Her kafadan bir ses çıkıyor, kanundan nizamdan, idamdan, sehpadan, hak ve hukuktan dem vuruluyor. Stalin dayanamıyor ve onlara “bekleyin beyinsizler” diyor;
Hemen hizmetçiye çağırıp “Çabuk bana bir tavuk getirin…” diye emrediyor.
Aceleyle getirilen tavuğu saten kafası iyice dumanlanmış Stalin alıyor ve adamlarının gözleri önünde tavuğun tüylerini tek tek canlı canlı yolmaya başlıyor.Tüm tüyleri yolunan tavuğu odanın ortasına salıveriyor ve “seyredin” diyor Stalin.

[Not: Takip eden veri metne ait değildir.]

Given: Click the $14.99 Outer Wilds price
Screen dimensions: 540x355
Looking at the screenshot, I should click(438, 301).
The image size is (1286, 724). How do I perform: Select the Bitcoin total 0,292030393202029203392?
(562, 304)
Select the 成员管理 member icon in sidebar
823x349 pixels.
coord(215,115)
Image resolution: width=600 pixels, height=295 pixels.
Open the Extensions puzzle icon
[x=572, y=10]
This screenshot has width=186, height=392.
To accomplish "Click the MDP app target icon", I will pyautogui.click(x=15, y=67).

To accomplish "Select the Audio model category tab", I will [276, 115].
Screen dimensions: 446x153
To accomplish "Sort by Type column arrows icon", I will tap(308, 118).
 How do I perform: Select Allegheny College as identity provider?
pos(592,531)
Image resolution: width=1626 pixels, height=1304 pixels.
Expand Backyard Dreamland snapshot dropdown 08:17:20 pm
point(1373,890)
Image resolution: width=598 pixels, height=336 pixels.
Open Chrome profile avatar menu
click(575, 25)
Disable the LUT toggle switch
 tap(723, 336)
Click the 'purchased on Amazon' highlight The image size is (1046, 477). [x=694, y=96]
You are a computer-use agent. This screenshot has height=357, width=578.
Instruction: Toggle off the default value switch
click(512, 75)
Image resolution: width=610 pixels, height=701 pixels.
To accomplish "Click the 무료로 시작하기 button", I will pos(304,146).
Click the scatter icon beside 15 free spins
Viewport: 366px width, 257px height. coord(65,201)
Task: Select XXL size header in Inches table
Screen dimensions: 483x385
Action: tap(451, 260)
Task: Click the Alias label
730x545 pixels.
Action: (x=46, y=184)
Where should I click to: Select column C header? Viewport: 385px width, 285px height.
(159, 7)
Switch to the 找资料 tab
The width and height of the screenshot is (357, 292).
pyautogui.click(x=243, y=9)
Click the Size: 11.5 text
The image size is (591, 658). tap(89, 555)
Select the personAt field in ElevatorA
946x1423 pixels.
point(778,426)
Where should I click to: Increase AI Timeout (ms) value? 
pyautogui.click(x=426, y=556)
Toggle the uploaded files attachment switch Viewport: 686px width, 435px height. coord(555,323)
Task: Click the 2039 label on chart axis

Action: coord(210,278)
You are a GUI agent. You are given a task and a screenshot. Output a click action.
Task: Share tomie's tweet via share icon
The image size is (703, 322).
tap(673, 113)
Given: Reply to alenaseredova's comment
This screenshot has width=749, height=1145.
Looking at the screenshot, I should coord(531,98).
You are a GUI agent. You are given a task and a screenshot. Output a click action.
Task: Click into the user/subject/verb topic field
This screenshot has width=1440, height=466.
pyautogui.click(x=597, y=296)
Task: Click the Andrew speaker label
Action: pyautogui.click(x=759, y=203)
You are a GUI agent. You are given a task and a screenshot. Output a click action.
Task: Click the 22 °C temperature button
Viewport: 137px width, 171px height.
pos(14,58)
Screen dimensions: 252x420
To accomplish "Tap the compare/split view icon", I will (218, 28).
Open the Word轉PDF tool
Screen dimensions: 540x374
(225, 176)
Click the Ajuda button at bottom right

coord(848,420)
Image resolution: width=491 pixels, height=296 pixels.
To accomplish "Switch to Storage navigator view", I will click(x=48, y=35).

Tüyleri yolunan zavallı tavuk bu azaptan kaçıp kurtulmak için aralıklı kapıdan dışarı canını atıyor ancak oda ne dışarısı buz gibi soğuk. Tavuk soğuktan tir tir titrer halde içeri dalıp doğru şömineye yaklaşıyor ama bu sefer de sırtı ateşin harından yanmaya başlıyor. Masanın altına giriyor, masanın ayakları sırtını incitiyor, duvar dibine sıkışmaya çalışıyor sıva çıkıntıları sırtını acıtıyor. Sonunda çaresiz, tüylerini yolan Stalin’in bacakları arasına sinip saklanmaya çalışıyor.
O zaman Stalin, cebinden bir avuç yem çıkarıp tüylerini yolduğu tavuğun önüne birer birer atmaya başlıyor. Yemlenen tavuk, o andan itibaren Stalin nereye yönelse onun peşinden ayrılmamaya başlıyor…
Ağızları bir karış açık kalan dostlarına bakıp, pos bıyıklarının altından gülerek şöyle diyor Stalin:
– Gördünüz mü? Halk dediğiniz topluluk bu tavuk gibidir; tüylerini yol ve serbest bırak, o zaman yönetmek kolay olur.”
Kendini TAVUK görenlerin küresel elitin horozlarıyla hemhal olup iğfal edilmesi kendi problemidir.
*****
Stalin’in yoluna girip Türklüğü ayaklar altına almaya kalkanların kendilerinin en sonunda ayaklar altında kalması çok daha mümkündür.
Tarihin ve Türklüğün gücüne karşı savaş ilan edenler, buyursunlar etsinler biz Türkler için hava hoş…
Ama kendilerini düşünüyorlarsa da oturup bir kez daha işin sonunu düşünsünler…
Üstte mavi gök çökmeden, altta yağız yer delinmeden Türk vatanına ve Türk milletine sahip çıkalım.